▸ **DATASET EXTRACT**:
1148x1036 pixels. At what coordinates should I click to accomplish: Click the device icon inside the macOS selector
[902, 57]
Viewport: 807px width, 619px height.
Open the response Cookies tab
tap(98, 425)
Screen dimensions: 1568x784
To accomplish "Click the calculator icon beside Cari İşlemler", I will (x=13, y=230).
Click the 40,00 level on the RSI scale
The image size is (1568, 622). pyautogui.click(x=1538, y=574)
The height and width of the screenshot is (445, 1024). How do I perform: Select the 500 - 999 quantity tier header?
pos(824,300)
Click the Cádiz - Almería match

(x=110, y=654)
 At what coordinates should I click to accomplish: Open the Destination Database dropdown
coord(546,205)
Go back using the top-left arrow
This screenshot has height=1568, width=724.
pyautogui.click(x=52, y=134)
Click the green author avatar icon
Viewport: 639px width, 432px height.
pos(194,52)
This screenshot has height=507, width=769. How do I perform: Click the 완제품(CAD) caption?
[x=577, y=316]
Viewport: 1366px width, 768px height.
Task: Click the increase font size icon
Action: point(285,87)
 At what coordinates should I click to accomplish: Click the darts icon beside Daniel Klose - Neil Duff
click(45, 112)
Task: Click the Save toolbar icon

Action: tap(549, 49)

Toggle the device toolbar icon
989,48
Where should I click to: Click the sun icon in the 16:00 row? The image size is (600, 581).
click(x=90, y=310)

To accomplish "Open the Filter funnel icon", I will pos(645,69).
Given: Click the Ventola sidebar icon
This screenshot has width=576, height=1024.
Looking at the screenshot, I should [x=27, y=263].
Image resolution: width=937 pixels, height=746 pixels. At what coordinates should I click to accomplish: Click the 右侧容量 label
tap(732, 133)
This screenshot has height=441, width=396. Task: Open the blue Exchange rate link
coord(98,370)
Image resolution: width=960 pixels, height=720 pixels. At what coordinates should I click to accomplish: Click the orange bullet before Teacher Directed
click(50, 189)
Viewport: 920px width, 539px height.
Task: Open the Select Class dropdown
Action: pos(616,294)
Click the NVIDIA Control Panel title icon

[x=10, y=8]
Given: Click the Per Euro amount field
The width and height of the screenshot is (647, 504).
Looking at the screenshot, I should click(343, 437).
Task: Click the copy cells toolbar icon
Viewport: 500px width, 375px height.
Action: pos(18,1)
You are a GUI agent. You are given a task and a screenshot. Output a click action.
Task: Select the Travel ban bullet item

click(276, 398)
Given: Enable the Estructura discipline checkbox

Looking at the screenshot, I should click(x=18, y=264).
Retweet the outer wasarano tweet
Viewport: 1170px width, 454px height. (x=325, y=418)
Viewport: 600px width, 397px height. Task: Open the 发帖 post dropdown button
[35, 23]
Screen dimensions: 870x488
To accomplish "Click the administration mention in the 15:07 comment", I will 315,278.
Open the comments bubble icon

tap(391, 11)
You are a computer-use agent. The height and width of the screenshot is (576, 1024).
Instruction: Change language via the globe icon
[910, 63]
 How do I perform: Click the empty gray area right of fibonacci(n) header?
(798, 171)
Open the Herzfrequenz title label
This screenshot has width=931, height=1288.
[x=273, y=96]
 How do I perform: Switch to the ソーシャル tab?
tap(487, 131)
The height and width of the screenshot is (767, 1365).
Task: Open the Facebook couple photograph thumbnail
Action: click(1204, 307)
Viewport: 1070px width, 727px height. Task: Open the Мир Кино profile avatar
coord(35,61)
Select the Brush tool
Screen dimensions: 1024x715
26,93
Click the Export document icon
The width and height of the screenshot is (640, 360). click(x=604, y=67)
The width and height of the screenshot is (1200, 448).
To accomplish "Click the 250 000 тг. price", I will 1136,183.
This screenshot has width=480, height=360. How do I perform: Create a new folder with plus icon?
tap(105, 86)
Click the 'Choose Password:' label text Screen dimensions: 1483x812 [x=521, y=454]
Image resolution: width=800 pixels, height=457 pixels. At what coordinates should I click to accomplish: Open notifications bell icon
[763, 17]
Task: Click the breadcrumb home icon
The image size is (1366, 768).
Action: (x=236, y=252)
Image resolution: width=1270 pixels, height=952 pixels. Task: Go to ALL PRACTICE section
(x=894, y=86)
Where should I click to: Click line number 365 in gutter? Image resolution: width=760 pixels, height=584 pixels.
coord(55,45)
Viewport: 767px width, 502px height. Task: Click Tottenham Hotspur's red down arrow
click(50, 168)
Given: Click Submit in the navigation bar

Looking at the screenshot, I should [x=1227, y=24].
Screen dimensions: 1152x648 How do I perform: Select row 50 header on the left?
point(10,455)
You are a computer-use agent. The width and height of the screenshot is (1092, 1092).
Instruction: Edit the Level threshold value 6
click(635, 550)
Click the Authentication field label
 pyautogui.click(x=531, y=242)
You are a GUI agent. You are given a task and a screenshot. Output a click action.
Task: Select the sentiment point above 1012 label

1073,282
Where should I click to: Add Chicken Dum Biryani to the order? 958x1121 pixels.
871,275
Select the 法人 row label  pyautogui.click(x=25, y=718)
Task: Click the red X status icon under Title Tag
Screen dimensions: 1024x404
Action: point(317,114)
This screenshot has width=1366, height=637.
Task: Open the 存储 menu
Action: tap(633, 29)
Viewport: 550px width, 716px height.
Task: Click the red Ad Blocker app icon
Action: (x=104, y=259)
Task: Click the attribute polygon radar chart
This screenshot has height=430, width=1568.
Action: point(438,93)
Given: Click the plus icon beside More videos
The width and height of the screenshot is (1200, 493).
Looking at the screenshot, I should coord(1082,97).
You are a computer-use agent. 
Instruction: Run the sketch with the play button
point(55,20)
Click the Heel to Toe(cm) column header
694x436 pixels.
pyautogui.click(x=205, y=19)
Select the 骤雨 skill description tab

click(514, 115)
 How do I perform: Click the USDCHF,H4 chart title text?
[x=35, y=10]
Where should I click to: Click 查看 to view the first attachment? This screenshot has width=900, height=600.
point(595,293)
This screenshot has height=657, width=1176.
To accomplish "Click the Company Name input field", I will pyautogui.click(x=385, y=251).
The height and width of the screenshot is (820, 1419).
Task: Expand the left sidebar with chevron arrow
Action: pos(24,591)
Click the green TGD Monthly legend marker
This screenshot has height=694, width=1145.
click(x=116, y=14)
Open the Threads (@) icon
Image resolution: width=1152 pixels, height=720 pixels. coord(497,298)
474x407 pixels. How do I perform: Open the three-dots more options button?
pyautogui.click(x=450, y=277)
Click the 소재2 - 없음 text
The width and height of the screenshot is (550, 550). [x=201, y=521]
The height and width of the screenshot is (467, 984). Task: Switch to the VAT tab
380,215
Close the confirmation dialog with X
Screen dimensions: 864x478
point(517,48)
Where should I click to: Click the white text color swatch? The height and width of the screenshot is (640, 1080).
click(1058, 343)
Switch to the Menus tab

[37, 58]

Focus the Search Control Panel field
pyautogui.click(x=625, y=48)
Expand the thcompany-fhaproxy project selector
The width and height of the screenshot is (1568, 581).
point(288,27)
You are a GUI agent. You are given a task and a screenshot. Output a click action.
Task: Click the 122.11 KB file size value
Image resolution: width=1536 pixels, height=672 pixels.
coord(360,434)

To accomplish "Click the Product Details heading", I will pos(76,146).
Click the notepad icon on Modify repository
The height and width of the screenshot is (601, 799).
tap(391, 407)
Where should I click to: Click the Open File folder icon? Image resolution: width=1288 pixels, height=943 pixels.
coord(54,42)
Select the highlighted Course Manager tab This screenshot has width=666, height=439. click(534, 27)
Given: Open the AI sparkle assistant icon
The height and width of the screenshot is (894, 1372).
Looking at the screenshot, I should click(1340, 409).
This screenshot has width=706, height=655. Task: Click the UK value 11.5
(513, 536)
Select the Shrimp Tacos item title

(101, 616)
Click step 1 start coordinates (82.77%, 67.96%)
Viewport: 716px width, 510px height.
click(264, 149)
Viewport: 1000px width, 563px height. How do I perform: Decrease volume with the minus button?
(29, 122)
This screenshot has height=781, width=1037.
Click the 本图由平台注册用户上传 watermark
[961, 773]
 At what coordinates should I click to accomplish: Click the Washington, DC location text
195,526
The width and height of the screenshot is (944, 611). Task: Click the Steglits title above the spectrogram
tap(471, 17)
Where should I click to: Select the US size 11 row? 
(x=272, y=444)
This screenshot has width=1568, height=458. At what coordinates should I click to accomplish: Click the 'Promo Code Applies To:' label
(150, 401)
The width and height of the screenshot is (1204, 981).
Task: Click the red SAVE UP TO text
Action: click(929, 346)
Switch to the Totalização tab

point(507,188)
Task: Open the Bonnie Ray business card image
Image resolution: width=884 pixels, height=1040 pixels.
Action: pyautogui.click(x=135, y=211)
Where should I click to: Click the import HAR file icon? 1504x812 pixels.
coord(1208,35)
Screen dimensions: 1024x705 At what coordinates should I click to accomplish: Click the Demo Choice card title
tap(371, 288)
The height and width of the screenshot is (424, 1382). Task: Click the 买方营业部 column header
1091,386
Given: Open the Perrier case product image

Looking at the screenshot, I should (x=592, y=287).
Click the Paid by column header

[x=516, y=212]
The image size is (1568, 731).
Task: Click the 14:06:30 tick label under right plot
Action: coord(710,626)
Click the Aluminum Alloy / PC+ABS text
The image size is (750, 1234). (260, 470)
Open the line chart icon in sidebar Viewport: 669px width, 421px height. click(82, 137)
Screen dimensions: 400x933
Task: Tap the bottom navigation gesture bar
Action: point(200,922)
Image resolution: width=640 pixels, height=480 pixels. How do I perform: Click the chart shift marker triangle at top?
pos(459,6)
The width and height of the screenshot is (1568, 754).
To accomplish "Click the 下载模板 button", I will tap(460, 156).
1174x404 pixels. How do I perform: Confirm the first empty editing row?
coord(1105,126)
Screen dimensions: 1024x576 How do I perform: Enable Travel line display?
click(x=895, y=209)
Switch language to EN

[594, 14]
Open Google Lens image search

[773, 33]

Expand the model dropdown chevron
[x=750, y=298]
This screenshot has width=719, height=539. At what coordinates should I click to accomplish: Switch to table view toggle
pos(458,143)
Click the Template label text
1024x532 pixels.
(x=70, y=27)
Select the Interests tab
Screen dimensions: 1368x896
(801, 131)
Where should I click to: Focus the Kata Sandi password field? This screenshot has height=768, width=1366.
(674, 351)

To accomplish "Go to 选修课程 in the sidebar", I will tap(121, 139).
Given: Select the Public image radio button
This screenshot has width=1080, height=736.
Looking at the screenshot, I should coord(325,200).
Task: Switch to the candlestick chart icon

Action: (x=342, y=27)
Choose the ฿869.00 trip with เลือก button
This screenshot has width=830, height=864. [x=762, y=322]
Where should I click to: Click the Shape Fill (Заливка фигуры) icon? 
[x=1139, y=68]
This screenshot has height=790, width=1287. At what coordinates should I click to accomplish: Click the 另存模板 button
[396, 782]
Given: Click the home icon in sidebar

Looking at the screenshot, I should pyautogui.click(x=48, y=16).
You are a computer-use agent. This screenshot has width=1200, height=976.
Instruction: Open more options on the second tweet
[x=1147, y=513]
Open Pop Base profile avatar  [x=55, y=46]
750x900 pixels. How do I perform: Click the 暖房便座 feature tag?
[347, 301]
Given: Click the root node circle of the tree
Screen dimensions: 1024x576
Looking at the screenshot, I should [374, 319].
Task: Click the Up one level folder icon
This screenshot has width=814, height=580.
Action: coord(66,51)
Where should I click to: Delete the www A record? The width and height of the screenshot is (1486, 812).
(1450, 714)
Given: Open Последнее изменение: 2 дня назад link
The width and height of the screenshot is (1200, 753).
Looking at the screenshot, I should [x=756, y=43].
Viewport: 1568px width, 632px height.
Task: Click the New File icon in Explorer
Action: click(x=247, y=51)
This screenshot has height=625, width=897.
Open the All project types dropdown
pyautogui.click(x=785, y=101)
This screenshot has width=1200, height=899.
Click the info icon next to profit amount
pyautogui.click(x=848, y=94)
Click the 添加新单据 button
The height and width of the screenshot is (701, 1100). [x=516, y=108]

▸ **THE TASK**: Copy out precisely the lines from the line with "Given: Open the Perrier case product image" to the line with "The width and height of the screenshot is (1568, 754)." in the material above, including those two lines and omitting all the rest.

▸ **WRITTEN RESPONSE**:
Given: Open the Perrier case product image

Looking at the screenshot, I should (x=592, y=287).
Click the Paid by column header

[x=516, y=212]
The image size is (1568, 731).
Task: Click the 14:06:30 tick label under right plot
Action: coord(710,626)
Click the Aluminum Alloy / PC+ABS text
The image size is (750, 1234). (260, 470)
Open the line chart icon in sidebar Viewport: 669px width, 421px height. click(82, 137)
Screen dimensions: 400x933
Task: Tap the bottom navigation gesture bar
Action: point(200,922)
Image resolution: width=640 pixels, height=480 pixels. How do I perform: Click the chart shift marker triangle at top?
pos(459,6)
The width and height of the screenshot is (1568, 754).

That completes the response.